Edelman Financial Engines is an American financial planning and investment advisory company. , it has $291 billion in assets and more than 1.3 million clients. The company was formed by the 2018 merger of Financial Engines (founded in 1996) and Edelman Financial Services (founded in 1986).

History

Edelman Financial Services

Edelman Financial Services, a financial advisory firm, was founded in 1986 by married couple Jean and Ric Edelman. Sanders Morris Harris Group, a publicly traded wealth management firm, purchased a majority stake of Edelman Financial Services in 2005. Sanders Morris Harris Group changed its name to Edelman Financial Group in March 2011, and Ric Edelman was named co-CEO of the company with George Ball. Private equity firm Hellman & Friedman purchased a controlling stake in Edelman Financial Services in October 2015, at which point the company was managing $15 billion in assets.

• ENTRIES PROVIDED:
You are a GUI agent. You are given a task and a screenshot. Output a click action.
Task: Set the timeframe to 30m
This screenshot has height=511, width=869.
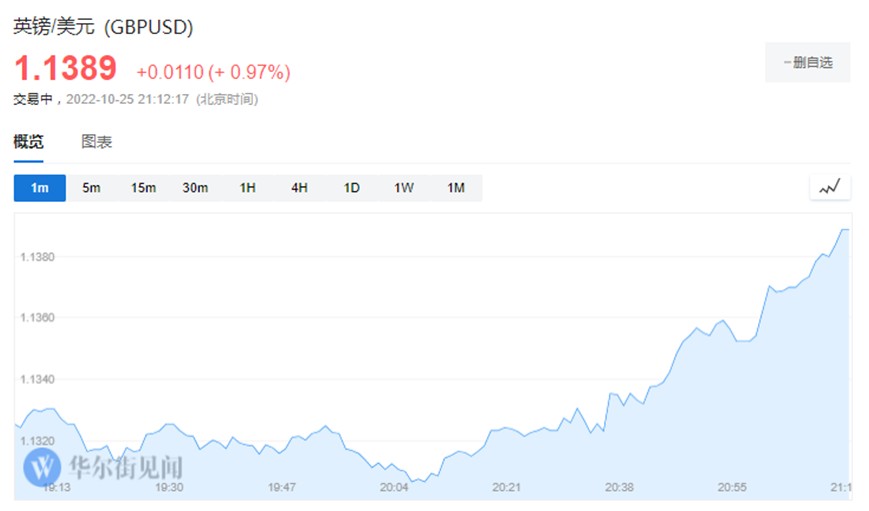click(195, 188)
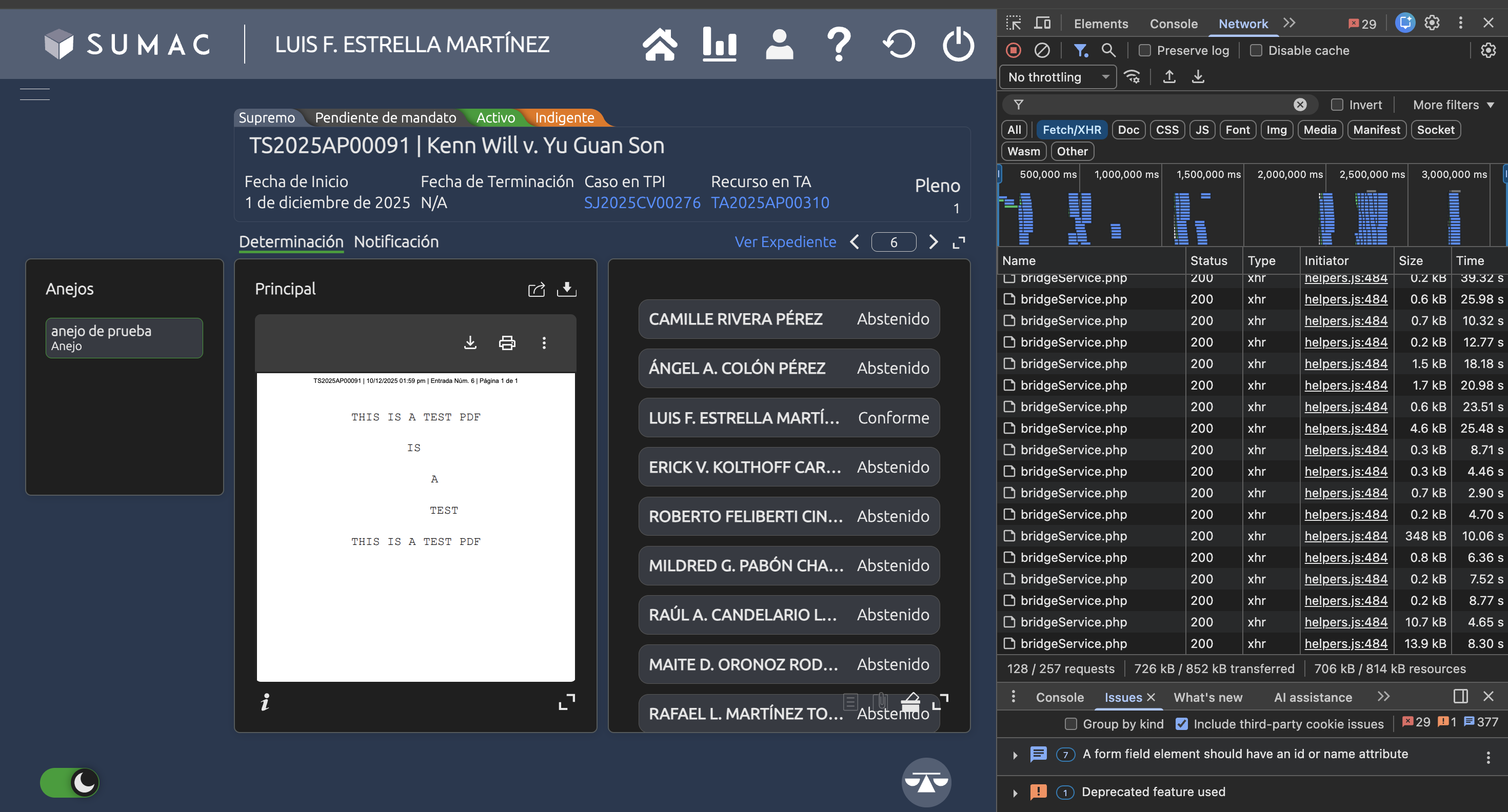Download the Principal document
This screenshot has width=1508, height=812.
(x=566, y=289)
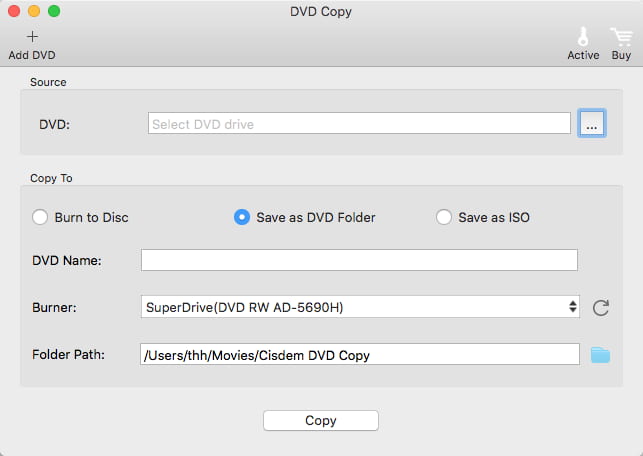The height and width of the screenshot is (456, 643).
Task: Close the DVD Copy window
Action: pos(13,12)
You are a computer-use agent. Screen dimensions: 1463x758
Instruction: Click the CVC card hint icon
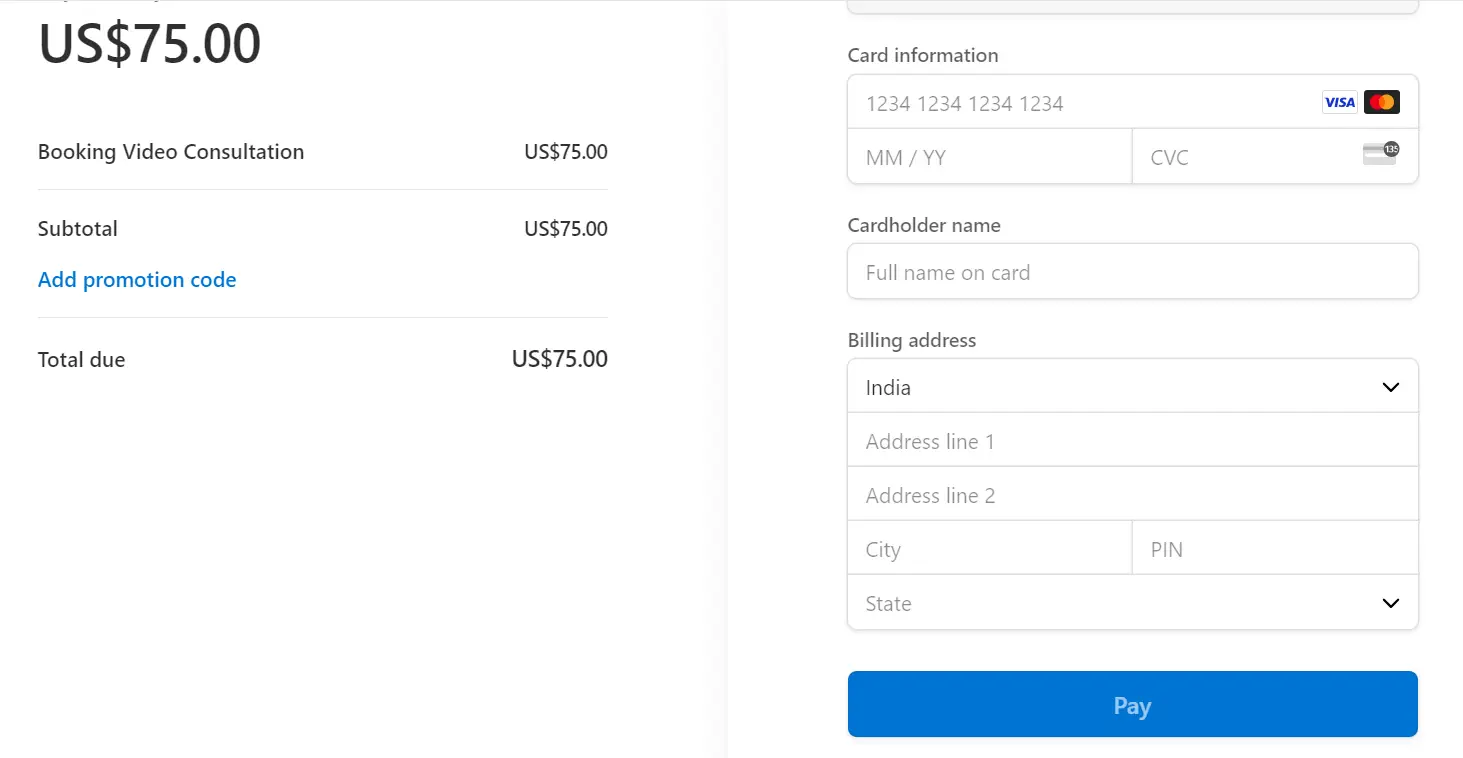[1380, 154]
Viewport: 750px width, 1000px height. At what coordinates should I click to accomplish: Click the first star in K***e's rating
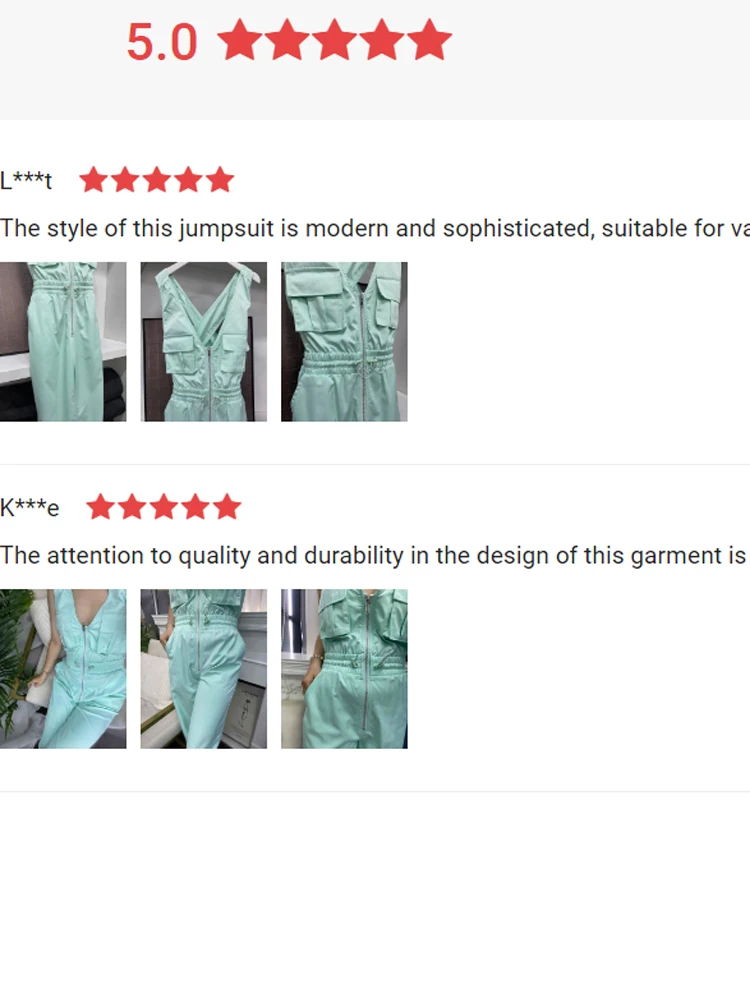click(x=101, y=507)
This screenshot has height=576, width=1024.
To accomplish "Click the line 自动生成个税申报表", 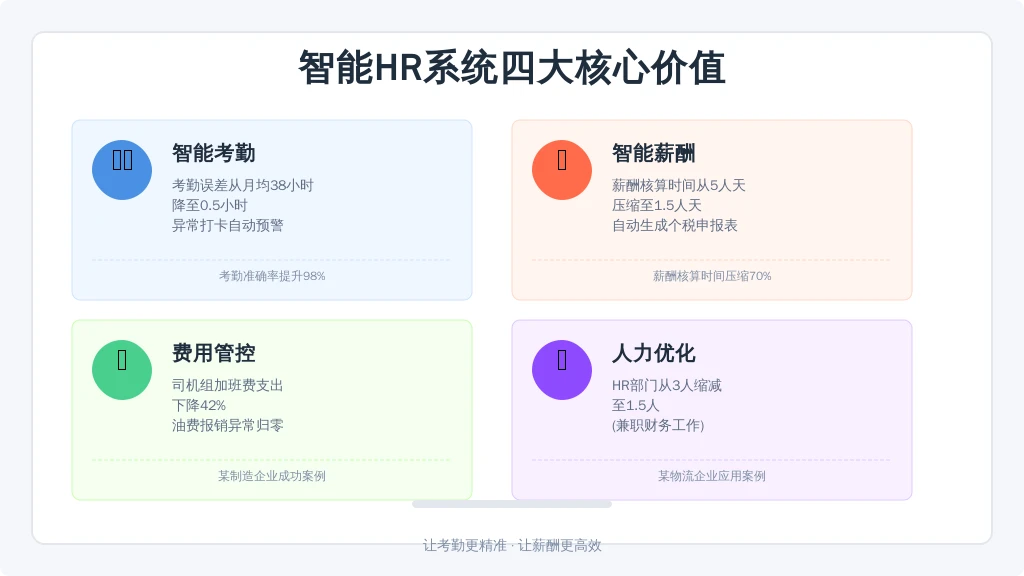I will [675, 225].
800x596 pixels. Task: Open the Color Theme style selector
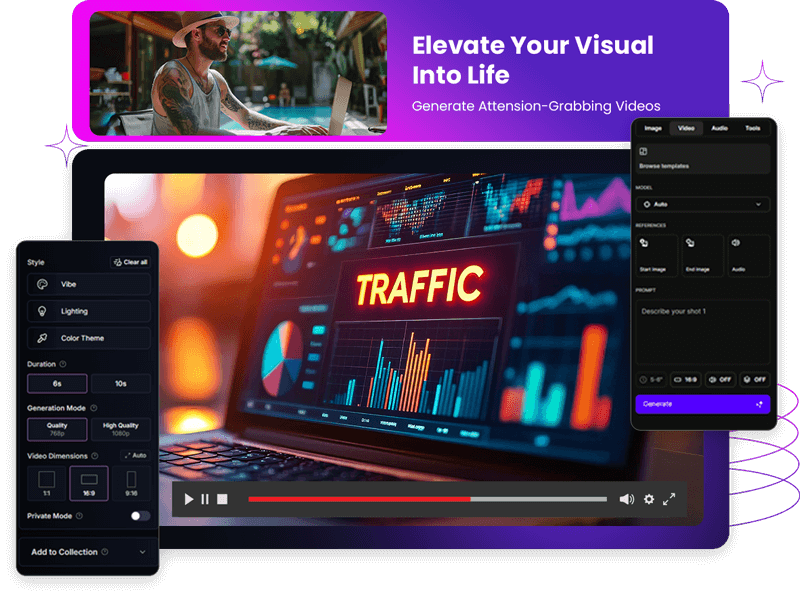pos(88,338)
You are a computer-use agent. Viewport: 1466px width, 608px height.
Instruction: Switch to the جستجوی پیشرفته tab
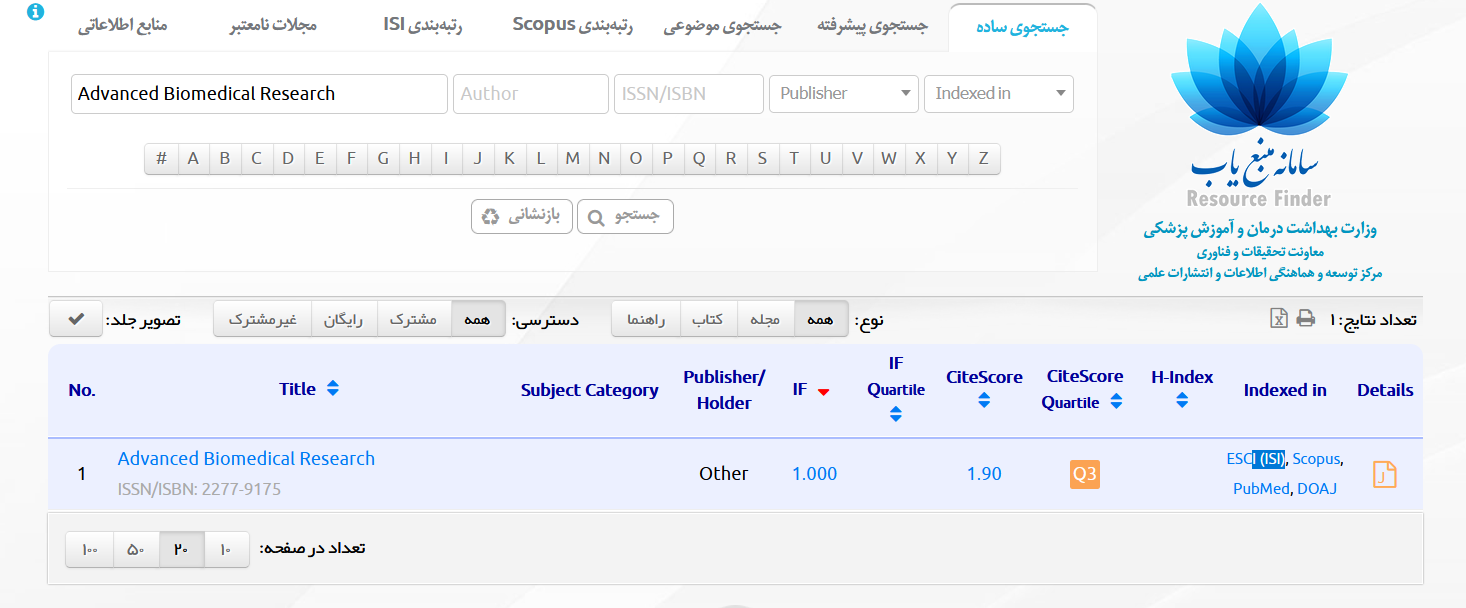[x=872, y=27]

• EXERCISE TASKS:
1. Output the Edelman Financial Engines text from "Edelman Financial Engines" to "(founded in 1986).", copied exactly.
2. Gather every line of the listing that contains the string "computer", treating uppercase and lowercase as different.

• WRITTEN ANSWERS:
1.
Edelman Financial Engines is an American financial planning and investment advisory company. , it has $291 billion in assets and more than 1.3 million clients. The company was formed by the 2018 merger of Financial Engines (founded in 1996) and Edelman Financial Services (founded in 1986).

2.
You are a computer-use agent. Screen dimensions: 1463x758
You are a computer-use agent. Viewport: 1466px width, 608px height.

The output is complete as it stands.